Michael Lynn Hoffman (born November 30, 1956) is an American film director.

Early life and education
Hoffman was born in Hawaii: the son of Dorothy (Harper) and Glenn R. Hoffman, who was stationed in the navy in Hawaii at the time. He grew up in Payette, Idaho, played basketball, and attended college at Boise State University. There he was elected as student body president of BSU. He was a cofounder of the Idaho Shakespeare Festival (along with Doug Copsey and Victoria Holloway) which is celebrating its 30-year anniversary this year. While at BSU, he served as president of the student body and earned the high honor of Rhodes Scholar in 1979, the first BSU alumnus to achieve this honor. While studying Renaissance literature at Oriel College, Oxford, he extended his interest in drama by founding the Oxford University Film Foundation and by making a student film Privileged, which starred a young Hugh Grant.

Career
Befriended by John Schlesinger, who provided the funding, Michael's next film was Restless Natives, a humorous look at young Scottish boys who hold up tour buses.  His other credits include Some Girls, a film starring the young Patrick Dempsey, Restoration with Robert Downey, Jr., One Fine Day with Michelle Pfeiffer and George Clooney, Soapdish with Sally Field and Kevin Kline, A Midsummer Night's Dream, for which he also wrote the screenplay based on the work by Shakespeare, and The Emperor's Club (starring Kevin Kline). He has made three films with Kline (so far), including the aforementioned A Midsummer Night's Dream.
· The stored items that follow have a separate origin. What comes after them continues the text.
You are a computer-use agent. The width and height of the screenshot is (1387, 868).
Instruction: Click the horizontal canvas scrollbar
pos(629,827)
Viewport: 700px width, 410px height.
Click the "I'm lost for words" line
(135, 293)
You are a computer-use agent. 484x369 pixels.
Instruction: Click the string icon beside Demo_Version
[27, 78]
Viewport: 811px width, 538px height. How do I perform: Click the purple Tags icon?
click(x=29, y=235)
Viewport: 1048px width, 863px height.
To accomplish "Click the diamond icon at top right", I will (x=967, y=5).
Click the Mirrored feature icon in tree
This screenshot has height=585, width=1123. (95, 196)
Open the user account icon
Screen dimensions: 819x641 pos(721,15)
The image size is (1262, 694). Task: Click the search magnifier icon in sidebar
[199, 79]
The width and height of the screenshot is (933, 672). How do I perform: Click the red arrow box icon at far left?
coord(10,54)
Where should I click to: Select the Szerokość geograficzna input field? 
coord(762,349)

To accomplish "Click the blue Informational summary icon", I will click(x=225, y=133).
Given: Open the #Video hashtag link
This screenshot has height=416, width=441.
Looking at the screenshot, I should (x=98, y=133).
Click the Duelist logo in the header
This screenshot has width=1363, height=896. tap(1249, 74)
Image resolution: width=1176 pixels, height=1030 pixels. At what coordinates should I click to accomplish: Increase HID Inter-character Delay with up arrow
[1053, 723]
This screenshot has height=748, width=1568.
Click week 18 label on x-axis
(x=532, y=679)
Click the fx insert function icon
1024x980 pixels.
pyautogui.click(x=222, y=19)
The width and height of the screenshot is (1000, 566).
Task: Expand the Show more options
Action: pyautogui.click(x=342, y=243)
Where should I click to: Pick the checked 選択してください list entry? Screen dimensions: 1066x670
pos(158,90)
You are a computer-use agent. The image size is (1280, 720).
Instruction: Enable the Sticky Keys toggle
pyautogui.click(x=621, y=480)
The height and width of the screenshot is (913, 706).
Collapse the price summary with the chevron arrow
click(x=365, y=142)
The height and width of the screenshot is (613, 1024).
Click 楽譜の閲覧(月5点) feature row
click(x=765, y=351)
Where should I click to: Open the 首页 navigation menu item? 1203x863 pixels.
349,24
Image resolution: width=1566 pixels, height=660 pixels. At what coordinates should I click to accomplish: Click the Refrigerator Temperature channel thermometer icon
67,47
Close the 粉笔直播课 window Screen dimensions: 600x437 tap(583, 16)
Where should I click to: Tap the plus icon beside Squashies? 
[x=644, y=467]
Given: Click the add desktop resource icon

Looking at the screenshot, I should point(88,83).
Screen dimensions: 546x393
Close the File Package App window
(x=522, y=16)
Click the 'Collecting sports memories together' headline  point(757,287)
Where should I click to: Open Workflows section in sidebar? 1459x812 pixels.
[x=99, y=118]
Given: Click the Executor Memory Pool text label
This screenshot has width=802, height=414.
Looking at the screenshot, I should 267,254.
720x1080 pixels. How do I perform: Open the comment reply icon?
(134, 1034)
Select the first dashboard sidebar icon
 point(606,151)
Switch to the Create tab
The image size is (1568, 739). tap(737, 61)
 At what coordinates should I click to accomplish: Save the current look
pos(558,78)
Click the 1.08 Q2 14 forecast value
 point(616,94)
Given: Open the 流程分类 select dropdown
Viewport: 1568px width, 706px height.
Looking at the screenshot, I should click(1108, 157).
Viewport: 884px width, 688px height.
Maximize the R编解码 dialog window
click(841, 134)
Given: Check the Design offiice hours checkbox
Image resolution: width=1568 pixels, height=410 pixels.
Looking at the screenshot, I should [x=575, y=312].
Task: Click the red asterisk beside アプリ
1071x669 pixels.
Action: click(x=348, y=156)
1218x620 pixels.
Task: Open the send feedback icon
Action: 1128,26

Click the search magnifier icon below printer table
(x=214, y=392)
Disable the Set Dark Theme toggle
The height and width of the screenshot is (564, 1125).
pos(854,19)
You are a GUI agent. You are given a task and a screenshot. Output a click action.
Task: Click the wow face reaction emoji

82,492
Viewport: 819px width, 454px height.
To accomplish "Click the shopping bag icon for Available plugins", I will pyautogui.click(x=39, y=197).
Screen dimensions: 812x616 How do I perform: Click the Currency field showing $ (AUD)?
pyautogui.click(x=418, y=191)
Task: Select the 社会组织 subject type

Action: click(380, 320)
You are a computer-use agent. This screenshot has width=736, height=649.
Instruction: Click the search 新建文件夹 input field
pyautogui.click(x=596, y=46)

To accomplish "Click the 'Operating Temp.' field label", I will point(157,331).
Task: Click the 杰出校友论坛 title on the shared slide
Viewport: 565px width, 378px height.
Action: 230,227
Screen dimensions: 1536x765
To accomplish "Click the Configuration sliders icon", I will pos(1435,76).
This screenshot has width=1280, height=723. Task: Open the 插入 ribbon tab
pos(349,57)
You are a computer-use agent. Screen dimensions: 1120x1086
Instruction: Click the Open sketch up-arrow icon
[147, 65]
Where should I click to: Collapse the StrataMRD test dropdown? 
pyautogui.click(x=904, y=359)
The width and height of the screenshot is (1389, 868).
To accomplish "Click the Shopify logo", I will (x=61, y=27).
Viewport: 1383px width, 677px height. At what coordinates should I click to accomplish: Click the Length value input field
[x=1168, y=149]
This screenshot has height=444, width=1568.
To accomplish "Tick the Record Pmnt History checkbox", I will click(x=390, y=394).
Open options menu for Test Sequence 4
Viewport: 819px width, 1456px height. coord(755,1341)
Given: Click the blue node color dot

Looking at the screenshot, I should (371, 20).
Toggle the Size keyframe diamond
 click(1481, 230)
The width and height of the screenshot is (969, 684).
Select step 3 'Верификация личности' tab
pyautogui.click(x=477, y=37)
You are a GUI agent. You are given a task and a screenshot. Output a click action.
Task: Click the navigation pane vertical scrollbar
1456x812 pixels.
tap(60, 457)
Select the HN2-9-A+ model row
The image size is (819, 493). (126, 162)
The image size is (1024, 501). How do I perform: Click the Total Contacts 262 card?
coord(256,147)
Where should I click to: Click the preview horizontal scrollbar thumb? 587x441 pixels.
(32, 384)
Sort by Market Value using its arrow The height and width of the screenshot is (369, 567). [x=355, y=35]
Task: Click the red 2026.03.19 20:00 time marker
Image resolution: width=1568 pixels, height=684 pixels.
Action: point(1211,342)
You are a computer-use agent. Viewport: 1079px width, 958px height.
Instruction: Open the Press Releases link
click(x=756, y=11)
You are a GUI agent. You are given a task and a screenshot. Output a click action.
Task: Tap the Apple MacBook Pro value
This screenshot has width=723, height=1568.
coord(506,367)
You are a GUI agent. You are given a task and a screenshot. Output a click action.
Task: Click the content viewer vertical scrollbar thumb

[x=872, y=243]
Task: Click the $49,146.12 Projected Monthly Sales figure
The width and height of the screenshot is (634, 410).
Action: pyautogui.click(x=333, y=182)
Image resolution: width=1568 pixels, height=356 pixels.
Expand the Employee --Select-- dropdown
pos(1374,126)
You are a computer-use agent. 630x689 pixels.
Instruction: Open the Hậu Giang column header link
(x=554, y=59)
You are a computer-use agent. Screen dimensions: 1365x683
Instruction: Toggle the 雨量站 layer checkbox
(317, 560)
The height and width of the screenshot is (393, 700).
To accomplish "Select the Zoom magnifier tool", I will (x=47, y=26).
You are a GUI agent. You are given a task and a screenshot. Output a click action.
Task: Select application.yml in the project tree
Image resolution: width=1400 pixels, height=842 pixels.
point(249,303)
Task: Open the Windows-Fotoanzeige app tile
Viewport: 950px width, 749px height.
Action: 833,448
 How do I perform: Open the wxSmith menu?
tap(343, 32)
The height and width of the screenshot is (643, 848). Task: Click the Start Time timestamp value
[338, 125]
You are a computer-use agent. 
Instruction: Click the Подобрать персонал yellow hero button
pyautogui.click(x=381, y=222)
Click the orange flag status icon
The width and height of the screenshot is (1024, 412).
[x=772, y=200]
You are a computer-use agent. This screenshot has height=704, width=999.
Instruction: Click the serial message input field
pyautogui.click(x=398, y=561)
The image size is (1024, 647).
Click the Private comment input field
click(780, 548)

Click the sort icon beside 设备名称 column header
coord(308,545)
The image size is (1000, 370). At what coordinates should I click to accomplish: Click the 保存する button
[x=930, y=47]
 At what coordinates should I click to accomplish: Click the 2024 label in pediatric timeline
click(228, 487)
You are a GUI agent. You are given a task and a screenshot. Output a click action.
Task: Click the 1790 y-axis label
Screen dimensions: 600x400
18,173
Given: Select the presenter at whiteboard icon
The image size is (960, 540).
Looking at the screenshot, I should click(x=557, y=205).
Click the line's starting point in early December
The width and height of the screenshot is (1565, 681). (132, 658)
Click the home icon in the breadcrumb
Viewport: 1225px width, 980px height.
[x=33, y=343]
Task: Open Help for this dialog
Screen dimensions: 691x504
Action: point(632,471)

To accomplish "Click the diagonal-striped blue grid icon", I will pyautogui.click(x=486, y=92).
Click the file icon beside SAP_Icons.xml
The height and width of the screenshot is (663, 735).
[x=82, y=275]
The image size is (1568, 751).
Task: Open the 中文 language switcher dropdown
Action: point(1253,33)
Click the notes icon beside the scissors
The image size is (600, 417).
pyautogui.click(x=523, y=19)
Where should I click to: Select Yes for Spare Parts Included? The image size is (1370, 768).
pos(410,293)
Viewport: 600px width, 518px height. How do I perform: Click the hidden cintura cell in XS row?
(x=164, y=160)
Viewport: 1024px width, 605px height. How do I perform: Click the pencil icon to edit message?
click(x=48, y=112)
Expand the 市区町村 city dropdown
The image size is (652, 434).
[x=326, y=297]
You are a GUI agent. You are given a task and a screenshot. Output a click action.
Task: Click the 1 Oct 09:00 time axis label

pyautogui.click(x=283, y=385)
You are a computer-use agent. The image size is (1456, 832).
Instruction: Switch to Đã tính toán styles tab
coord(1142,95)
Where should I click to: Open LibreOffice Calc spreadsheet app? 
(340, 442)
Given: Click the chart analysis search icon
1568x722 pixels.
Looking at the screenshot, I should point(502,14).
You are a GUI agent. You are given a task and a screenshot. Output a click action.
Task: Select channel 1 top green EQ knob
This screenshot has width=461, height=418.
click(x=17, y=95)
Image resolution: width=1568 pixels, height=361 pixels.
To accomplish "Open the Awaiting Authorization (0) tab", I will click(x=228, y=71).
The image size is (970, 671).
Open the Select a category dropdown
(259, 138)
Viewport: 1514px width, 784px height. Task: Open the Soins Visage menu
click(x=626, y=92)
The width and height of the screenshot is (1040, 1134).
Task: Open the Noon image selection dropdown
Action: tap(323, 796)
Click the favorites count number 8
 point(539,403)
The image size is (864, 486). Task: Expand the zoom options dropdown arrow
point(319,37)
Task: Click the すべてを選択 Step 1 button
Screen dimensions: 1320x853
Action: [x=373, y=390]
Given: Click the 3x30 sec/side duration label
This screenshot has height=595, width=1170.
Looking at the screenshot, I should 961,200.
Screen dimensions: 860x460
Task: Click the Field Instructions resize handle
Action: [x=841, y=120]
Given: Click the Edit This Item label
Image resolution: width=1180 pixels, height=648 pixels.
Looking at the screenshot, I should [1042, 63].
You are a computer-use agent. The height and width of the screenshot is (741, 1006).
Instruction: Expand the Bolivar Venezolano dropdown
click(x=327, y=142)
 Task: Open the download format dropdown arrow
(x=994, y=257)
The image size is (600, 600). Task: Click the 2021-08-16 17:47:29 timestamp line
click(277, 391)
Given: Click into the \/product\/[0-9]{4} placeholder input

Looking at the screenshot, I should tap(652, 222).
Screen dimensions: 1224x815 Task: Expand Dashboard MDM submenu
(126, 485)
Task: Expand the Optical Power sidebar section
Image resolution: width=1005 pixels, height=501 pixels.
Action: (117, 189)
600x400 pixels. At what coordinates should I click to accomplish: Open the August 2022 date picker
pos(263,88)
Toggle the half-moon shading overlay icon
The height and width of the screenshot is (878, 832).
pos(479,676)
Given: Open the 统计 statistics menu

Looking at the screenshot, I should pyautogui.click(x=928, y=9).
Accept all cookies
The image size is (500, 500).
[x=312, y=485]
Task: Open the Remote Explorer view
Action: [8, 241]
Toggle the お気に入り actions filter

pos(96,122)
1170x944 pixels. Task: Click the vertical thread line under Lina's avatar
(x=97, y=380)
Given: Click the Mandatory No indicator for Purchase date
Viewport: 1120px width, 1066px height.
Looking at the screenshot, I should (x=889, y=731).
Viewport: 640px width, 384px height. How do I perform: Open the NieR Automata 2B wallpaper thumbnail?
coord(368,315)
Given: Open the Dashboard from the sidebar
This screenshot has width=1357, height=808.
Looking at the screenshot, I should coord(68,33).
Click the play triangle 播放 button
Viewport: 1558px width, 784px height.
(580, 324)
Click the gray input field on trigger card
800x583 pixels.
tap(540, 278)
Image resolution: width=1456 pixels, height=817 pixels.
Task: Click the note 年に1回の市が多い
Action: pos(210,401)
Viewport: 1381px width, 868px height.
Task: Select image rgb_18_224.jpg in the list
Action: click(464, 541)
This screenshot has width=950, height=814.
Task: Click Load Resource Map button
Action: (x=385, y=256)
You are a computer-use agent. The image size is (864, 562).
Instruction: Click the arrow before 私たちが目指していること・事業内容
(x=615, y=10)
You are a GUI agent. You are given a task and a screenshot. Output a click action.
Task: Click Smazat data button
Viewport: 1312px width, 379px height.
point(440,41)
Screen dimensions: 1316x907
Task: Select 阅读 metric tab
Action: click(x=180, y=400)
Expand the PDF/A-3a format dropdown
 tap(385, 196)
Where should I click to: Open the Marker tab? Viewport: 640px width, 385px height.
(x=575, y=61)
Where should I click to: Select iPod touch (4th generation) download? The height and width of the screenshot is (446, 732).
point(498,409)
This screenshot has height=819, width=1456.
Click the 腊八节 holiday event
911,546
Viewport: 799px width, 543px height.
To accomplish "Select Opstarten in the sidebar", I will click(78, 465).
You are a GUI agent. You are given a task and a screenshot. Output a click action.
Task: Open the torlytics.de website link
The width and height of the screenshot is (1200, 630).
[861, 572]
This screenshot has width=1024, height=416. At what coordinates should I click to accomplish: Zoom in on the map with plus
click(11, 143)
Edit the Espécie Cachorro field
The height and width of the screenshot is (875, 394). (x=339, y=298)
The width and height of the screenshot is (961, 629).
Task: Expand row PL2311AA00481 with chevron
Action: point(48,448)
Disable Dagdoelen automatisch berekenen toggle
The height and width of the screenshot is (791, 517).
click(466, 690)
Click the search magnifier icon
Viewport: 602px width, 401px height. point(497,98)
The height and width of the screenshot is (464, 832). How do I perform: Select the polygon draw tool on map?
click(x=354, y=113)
His film Promised Land (1987) was nominated for the Grand Jury Prize at the Sundance Film Festival. Restoration (1995) was entered into the 46th Berlin International Film Festival.

He wrote and directed The Last Station (2009), based on the final years of Leo Tolstoy's life. It starred Christopher Plummer, Helen Mirren, James McAvoy, and Paul Giamatti.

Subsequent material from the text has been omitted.